Server Configuration

HOST_ORIGIN=https://www.customer-site.com
WIDGET_TENANT_ID=your-neut-tenant-id
WIDGET_ORIGIN=https://widgets.neut.us
NEUT_MINT_KEY_ID=your-mint-key-id
NEUT_MINT_SECRET=your-mint-secret

HOST_ORIGIN must be the exact customer website origin with no path, query, or trailing slash.
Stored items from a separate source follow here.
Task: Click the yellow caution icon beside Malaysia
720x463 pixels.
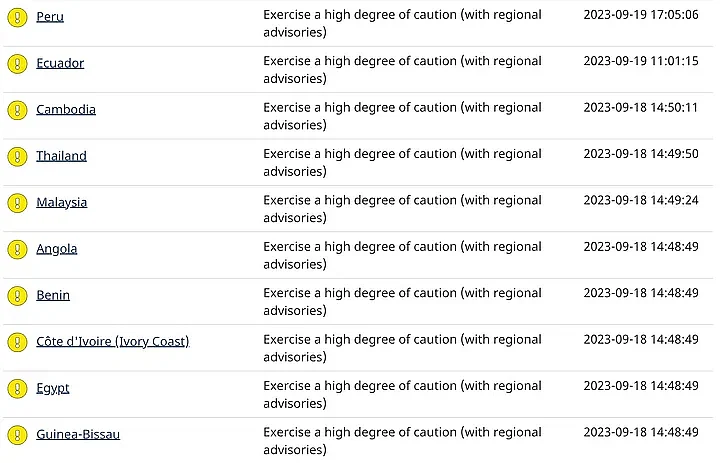Action: click(x=17, y=203)
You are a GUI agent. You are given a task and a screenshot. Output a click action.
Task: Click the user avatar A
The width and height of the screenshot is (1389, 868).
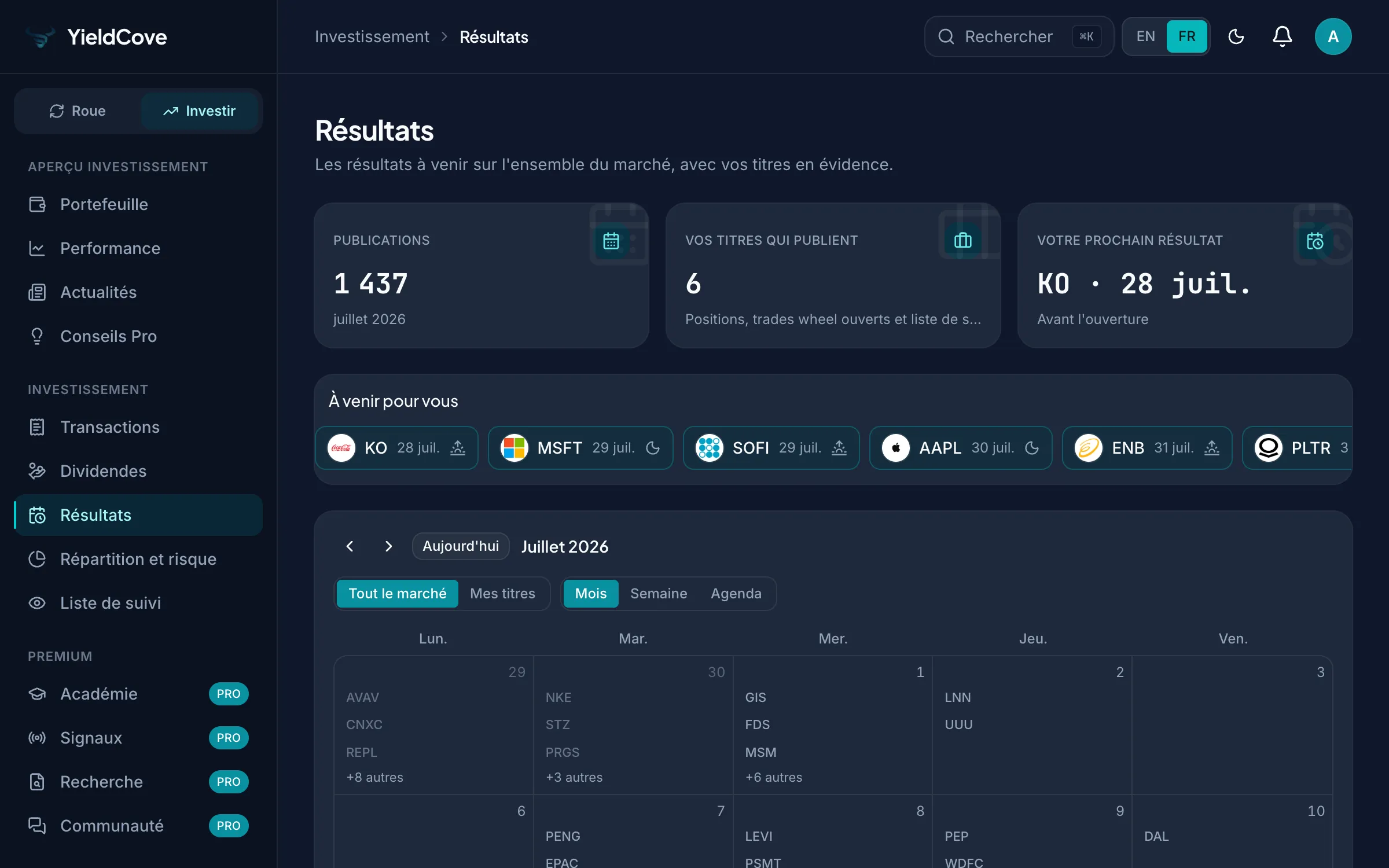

NEUT_MINT_SECRET must stay on your server.

Step 1: Add Widget Markup

Each widget placement needs a stable instance_id, widget-specific data attributes, an empty iframe, and a visible fallback status element.

Bill Preview

<section
  data-neut-widget="bill-preview"
  data-instance-id="bill-preview-article-123-main"
  data-article-id="article-123"
  data-bill-type="HR"
  data-bill-number="1"
  data-congress="119"
  data-colorway="Default"
>
  <iframe
    data-neut-frame
    title="Neut Bill Preview"
    style="width: 100%; max-width: 1000px; min-height: 320px; border: 0; display: block; margin: 16px 0;"
    loading="lazy"
  ></iframe>
  <p class="neut-widget-status">Loading bill preview...</p>
</section>

Vote Breakdown

<section
  data-neut-widget="vote-breakdown"
  data-instance-id="vote-breakdown-lofgren-ca-18"
  data-member-type="Representative"
  data-last-name="Lofgren"
  data-state-code="CA"
  data-district="18"
  data-congress="119"
  data-limit="5"
  data-colorway="Paper"
>
  <iframe data-neut-frame title="Neut Vote Breakdown" loading="lazy"></iframe>
  <p class="neut-widget-status">Loading vote breakdown...</p>
</section>

Legislation By Subject

<section
  data-neut-widget="legislation-by-subject"
  data-instance-id="legislation-lofgren-health"
  data-member-type="Representative"
  data-last-name="Lofgren"
  data-state-code="CA"
  data-district="18"
  data-congress="119"
  data-subject="Health & Social Welfare"
  data-status-filter="All"
  data-limit="10"
  data-colorway="WashedSage"
>
  <iframe data-neut-frame title="Neut Legislation By Subject" loading="lazy"></iframe>
  <p class="neut-widget-status">Loading legislation...</p>
</section>

Step 2: Mount Widgets In The Browser

Your browser script should collect the widget data attributes, post them to your backend, set the returned iframe URL, and accept resize messages only from the expected widget origin. 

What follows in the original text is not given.